Jim and his mom came to pick me up at the airport in Manchester. There was an instant level of comfort with both him and his family - they are so funny and such a pleasure to be around. And I can't stop marveling at what an amazing son they produced. The more I get to know Jim the more that see that I was right about him - there are many different sides to this person and so far I liking every single one of them. He is confident yet modest, motivated, determined, sensitive to others, aware of himself...all of the traits I have been seeking in someone. Sometimes I want to pinch myself to see if I'm dreaming. We admitted that we're putting the best foot forward, but somehow I think it's all still pretty real. I know I tend to be wrong about these things, but this one I would like to keep.

Saturday night at the bar (The Boulder) Matt played wing man so Jim and I could talk without old friends bothering us. And we essentially decided to give this a try. With a determined face he told me about his friend that was dating a girl in Chicago...and that they were married now. I like that we are on the same page, in same the place in our lives, it seems. There's enough there that we want to pursue this, but I think it's also important to be realistic about things. I do not expect him to move here and he does not expect me to go to Connecticut. But we will find a way to see each other and really get to know each other.

For the first time in a long time I took the sexual part and the lubricant of inebriation out of the equation (though admittedly not by choice) and really got to spend some time with someone just as I really am. And it was amazing. To be that turned on by someone for who they are and what is at the core of them is quite refreshing. When he says I am beautiful, he is sincere...and my heart melts as I thank him shyly. When I look into his eyes I feel like I can see into his soul. And when he covers them to bear the touch of my lips and skin something in my own soul is awakened. Sitting at the airport, going through pictures of him, of us, to try and burn the memories into my seive, he texts me "I miss you already." And I miss him just the same.

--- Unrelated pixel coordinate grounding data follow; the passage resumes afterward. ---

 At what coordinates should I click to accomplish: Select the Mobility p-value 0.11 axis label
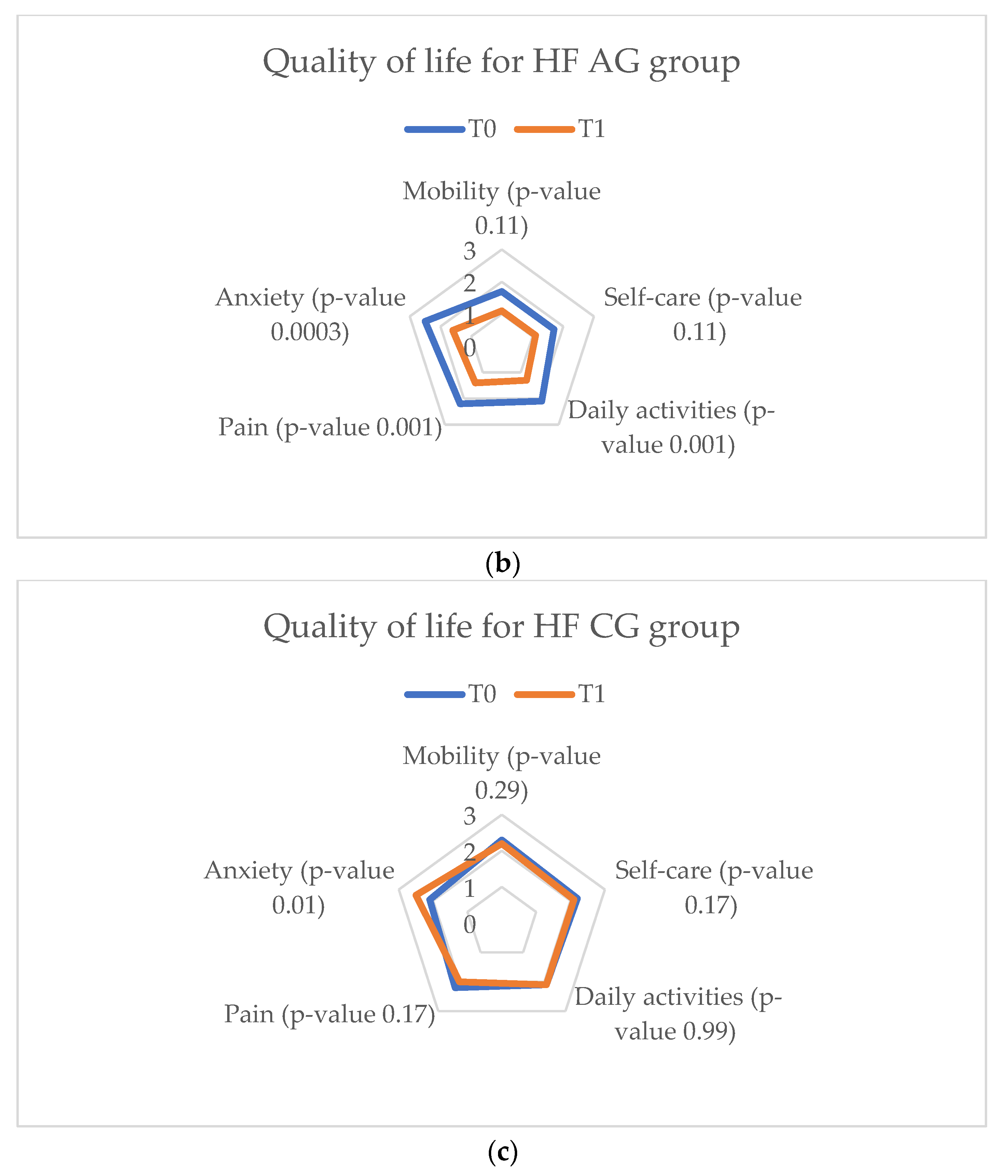pyautogui.click(x=501, y=208)
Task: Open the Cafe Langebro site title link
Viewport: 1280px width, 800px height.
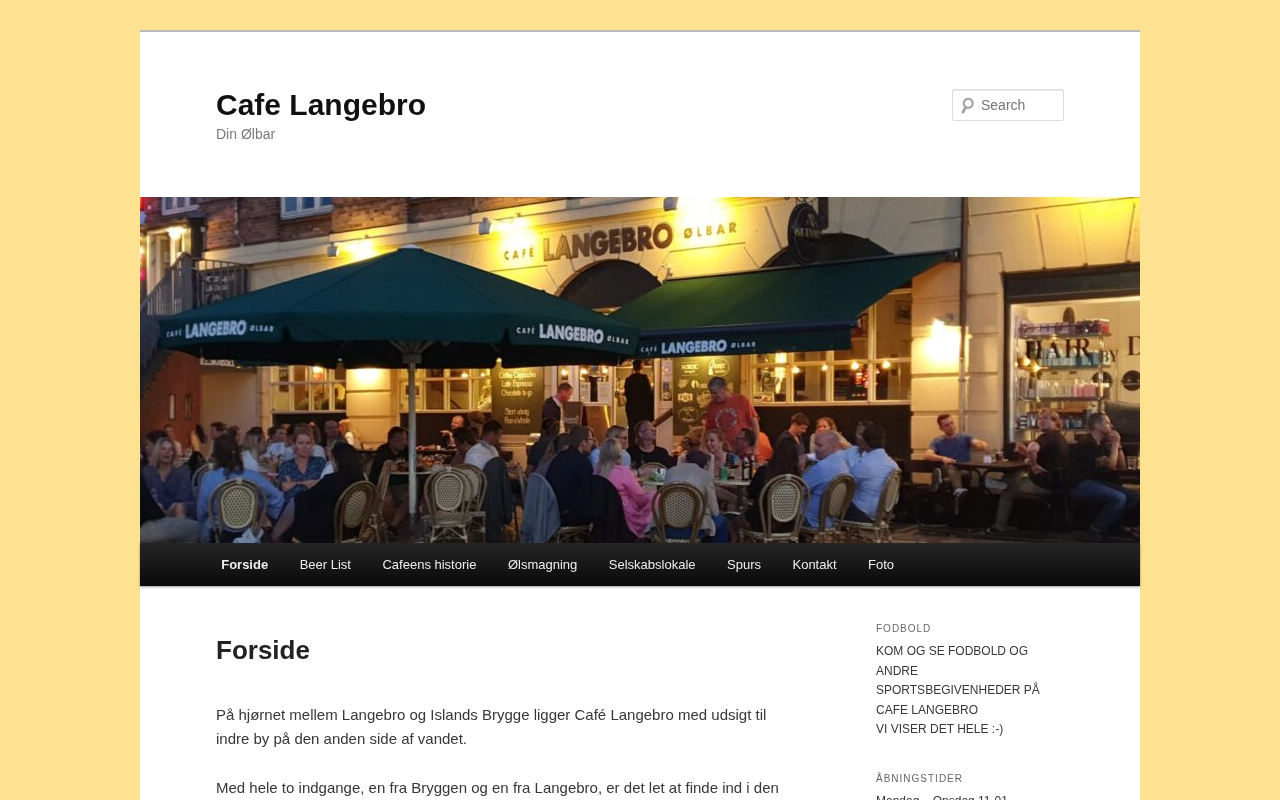Action: [x=321, y=105]
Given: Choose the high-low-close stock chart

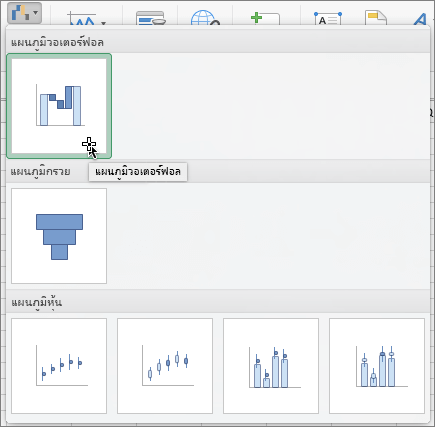Looking at the screenshot, I should (x=59, y=366).
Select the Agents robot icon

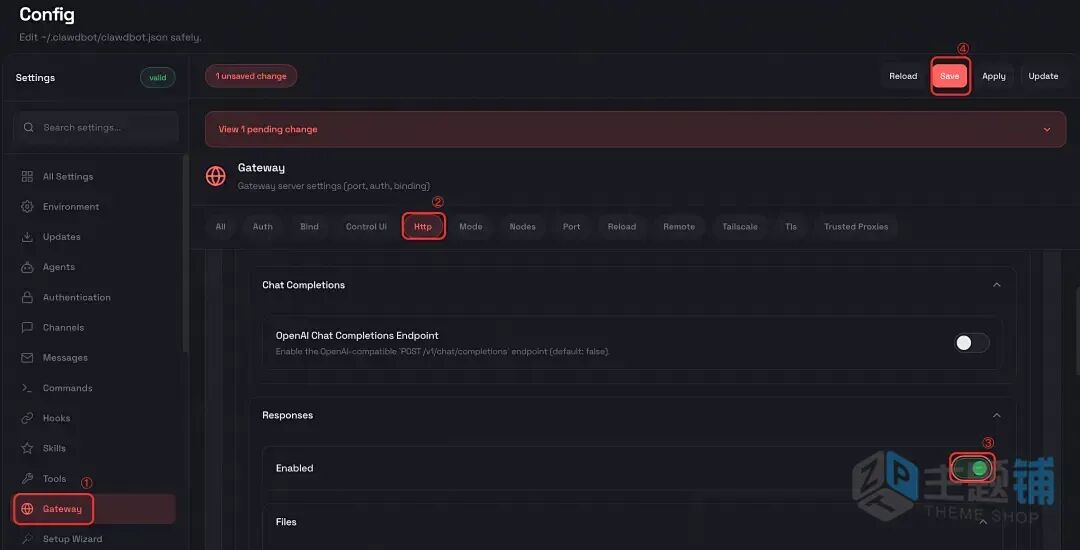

But somehow it is ok that we are hours and miles away from one another. I am calm, going into this with a level mind and no expectations. I will not make the same mistakes I once made in haste - this one will be worth the wait. Matt asked at the bar, "Do you think you might be falling? Maybe just a little bit?" I have never been so quick or so honest to say "Yes, that might be the case." I have spent the last year introspecting and finding myself again - I like who I've become and I like who I am. Part of that is taking the time to mourn the loss of my last relationship, spending time alone and being ok with being alone. Another part is the committment I've made to my health. And an even bigger part of that is the people I've met and who will surely be with me for the long haul - I truly feel lucky and blessed.

Andrew and I did a hill/run workout yesterday, and had a really good conversation. Good because he was able to talk about the Holly situation with me, and good because it was open and honest on both ends without a hidden agenda. I look at him now and realize that Andy was right - I was not falling for him, I was falling for the idea of him. He has most of the things I have been looking for in someone; he just doesn't have all of it. I'm just not willing to settle. And with Jim, it doesn't feel like I am. Andrew and I were meant to friends - and will be friends - for a very long time.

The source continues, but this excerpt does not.